Ghana’s sanitation management records have not been palatable, with the country lagging behind the Millennium Development Goals targets on the subject.  As of the end of 2015, the proportion of people with access to improved basic sanitation increased from four per cent in 1993 to 12.4 per cent in 2008 which is far from the 52 per cent target in 2015.

For the urban population, the proportion increased from 10 per cent to 18 per cent over the same period as against one per cent to 8.2 per cent in rural areas (GSS, 2008). Institutional estimates indicate that the 59 per cent of the population with access to improved sanitation increased from 14 per cent in 2010 to 16 per cent in 2011 and 2012.

This is an area where the government, acting through the local authorities can engage the private sector, including households and ordinary community members to commercialise sanitation management to generate some income to support their upkeep.
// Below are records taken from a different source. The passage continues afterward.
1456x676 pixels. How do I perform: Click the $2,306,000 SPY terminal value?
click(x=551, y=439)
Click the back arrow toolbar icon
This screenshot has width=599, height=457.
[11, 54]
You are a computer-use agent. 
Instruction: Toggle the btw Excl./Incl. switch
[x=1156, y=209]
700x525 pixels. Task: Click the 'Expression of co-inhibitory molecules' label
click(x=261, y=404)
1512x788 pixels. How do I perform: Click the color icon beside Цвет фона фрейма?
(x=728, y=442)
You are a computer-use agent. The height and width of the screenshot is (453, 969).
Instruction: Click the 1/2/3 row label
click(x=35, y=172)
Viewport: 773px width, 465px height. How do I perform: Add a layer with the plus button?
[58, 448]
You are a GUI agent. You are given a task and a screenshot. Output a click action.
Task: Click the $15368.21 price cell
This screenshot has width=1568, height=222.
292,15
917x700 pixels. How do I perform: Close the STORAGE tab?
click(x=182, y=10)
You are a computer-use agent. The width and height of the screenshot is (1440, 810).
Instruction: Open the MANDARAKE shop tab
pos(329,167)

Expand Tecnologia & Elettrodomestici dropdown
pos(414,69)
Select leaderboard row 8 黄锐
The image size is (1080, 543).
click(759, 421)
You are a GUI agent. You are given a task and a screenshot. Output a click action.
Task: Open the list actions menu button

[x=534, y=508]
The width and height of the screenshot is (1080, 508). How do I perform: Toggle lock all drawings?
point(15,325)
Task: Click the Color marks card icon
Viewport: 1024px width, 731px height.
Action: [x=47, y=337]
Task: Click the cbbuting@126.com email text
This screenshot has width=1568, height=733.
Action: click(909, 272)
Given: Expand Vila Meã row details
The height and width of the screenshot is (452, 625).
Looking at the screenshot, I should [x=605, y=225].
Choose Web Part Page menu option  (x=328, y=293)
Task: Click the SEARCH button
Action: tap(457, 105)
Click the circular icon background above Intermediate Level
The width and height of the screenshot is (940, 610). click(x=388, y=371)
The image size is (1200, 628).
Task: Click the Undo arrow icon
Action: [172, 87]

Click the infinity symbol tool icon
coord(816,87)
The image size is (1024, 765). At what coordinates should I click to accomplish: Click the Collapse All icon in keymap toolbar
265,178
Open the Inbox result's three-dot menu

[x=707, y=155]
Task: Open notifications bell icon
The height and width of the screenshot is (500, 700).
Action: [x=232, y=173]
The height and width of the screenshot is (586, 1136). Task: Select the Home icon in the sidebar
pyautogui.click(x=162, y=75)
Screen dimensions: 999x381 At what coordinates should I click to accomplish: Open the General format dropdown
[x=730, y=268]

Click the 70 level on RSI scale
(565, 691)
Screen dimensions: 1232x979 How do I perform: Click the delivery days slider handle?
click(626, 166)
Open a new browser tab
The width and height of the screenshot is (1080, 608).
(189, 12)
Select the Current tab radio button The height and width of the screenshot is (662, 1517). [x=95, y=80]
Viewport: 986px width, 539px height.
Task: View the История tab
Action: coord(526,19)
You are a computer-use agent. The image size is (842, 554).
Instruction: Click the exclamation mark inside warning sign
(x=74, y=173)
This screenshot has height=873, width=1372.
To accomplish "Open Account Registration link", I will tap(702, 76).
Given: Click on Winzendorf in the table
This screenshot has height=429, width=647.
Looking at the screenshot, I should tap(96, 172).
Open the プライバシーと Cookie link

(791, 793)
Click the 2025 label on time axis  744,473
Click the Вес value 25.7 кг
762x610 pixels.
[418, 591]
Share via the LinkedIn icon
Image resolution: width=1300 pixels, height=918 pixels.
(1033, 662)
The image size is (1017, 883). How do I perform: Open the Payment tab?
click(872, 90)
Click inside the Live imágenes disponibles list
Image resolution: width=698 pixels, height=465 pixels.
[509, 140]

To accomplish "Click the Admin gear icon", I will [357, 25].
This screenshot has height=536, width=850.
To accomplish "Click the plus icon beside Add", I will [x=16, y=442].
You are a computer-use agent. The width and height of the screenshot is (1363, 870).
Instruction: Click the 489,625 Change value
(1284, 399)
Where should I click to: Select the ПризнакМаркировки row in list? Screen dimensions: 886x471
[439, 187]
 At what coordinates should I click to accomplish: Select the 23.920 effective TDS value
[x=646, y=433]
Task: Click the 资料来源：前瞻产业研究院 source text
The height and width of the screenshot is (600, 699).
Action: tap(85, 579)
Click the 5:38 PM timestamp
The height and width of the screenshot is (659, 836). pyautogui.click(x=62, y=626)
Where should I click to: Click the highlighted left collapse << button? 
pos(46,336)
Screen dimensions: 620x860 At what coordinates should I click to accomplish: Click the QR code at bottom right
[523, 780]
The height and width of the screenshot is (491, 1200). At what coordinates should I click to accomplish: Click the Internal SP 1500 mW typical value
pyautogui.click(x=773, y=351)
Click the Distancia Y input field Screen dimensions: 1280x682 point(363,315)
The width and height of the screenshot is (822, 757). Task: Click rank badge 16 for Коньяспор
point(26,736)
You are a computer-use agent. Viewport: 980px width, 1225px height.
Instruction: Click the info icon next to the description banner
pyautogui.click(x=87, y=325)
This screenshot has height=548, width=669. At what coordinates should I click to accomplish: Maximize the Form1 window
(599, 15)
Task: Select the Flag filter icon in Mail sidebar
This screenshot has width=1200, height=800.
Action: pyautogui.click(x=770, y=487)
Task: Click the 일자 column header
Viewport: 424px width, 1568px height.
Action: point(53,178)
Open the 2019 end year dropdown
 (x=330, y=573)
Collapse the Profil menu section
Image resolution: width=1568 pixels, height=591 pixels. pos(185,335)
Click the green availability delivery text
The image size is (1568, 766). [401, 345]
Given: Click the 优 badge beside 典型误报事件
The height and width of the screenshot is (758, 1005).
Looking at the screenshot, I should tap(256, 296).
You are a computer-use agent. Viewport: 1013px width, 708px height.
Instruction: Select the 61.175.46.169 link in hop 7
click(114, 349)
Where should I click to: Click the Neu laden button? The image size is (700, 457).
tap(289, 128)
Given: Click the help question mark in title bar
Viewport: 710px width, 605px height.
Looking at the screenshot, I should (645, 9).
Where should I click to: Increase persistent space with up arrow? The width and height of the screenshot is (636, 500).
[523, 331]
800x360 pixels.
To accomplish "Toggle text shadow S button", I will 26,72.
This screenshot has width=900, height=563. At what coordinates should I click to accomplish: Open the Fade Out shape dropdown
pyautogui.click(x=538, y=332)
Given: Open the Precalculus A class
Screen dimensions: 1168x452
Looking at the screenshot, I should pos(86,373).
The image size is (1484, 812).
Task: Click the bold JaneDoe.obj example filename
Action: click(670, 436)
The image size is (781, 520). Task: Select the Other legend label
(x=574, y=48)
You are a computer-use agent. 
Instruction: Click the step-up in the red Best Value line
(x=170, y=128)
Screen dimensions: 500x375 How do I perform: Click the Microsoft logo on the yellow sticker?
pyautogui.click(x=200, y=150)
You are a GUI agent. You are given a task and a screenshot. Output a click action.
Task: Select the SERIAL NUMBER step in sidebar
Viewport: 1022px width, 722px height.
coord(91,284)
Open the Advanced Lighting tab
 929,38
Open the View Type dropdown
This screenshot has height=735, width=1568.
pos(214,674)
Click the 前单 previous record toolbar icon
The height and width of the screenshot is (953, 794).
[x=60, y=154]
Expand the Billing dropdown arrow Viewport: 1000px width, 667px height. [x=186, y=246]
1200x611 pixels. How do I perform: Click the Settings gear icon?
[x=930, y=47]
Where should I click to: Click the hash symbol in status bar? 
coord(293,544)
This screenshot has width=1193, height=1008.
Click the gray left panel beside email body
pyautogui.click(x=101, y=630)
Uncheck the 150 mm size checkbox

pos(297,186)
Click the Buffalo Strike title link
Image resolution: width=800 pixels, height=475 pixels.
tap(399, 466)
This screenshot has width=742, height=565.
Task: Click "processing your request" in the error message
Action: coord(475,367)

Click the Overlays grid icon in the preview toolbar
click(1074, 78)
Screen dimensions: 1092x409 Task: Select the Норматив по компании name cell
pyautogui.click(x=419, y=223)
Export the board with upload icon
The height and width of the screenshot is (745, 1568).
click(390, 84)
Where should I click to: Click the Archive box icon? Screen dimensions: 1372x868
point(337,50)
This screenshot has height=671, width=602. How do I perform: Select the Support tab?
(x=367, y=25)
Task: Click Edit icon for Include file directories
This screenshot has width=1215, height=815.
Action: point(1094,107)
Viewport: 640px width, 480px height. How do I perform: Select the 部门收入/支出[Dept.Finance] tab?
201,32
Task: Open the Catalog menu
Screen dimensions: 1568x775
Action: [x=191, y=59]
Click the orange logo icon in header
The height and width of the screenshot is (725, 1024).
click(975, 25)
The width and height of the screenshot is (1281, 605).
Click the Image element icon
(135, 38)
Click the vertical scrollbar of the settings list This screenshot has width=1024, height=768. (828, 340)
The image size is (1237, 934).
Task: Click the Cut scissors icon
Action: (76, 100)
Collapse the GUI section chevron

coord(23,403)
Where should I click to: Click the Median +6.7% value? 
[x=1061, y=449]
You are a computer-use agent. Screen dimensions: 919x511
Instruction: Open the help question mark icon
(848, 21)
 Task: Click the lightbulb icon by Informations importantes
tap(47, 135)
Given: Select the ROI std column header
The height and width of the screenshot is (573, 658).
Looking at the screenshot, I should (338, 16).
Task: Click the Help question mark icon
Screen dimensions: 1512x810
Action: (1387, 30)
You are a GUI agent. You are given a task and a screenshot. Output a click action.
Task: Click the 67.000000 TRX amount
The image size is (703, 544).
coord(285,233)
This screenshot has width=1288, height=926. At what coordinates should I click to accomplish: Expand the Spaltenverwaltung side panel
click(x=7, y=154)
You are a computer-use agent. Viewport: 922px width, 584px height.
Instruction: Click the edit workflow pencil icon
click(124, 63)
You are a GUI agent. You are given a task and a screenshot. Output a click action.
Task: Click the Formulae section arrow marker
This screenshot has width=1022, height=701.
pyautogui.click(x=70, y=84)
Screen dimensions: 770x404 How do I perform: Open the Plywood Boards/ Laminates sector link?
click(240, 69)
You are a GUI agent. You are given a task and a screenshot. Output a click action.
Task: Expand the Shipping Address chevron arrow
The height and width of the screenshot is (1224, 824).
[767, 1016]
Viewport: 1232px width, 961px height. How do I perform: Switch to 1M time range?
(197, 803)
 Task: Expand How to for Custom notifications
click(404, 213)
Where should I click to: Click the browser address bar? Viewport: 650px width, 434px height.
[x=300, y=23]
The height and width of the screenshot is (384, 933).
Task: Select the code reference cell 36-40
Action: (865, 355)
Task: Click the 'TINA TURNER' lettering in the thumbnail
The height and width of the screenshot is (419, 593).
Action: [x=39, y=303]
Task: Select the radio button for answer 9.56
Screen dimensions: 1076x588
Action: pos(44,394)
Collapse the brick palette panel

However, some milestones have been achieved towards smoothening rough edges in sanitation management. First, the government, through local assemblies, has brought in the private sector as partners. The private sector is currently responsible for collecting waste directly from homes or central locations in containers.

Private sector and sanitation

Private sector players are also running landfill sites, with a few establishing recycling plants to manage various types of waste. For instance, while Blow Plast is into the recycling of plastic waste, Zoomlion is into both landfill site management and operates a compost recycling plant, which recycles organic and inorganic waste in the system.

Various private sector associations have also sprung up to engage the government to influence decisions and provide support for efficient waste management. One commendable outcome has been the setting up of the Plastic Waste Recycling Fund which would be used to support various projects and programmes for an efficient system.

Waste recycling fund

Following the Environmental Sanitation Policy in 2011, a polluter-pay mechanism of a 10 per cent ad valerom environmental tax has been imposed on plastic manufacturers and bottled water producers towards the establishment of the fund. 

According to a Tax Policy Advisor at the Ministry of Finance, Dr Edward Larbi-Siaw, the fund has since 2012 yielded a total of GH¢44.3 million by the close of last year.

The ministry has broadened the scope of inflows and therefore future collections are estimated to yield higher amounts, with GH¢90 million collection estimated for 2016.

The fund has, however, not become operational because of what Dr Larbi-Siaw described, during a public discussion, as the absence of a regulation for the execution of the Act that set up the fund.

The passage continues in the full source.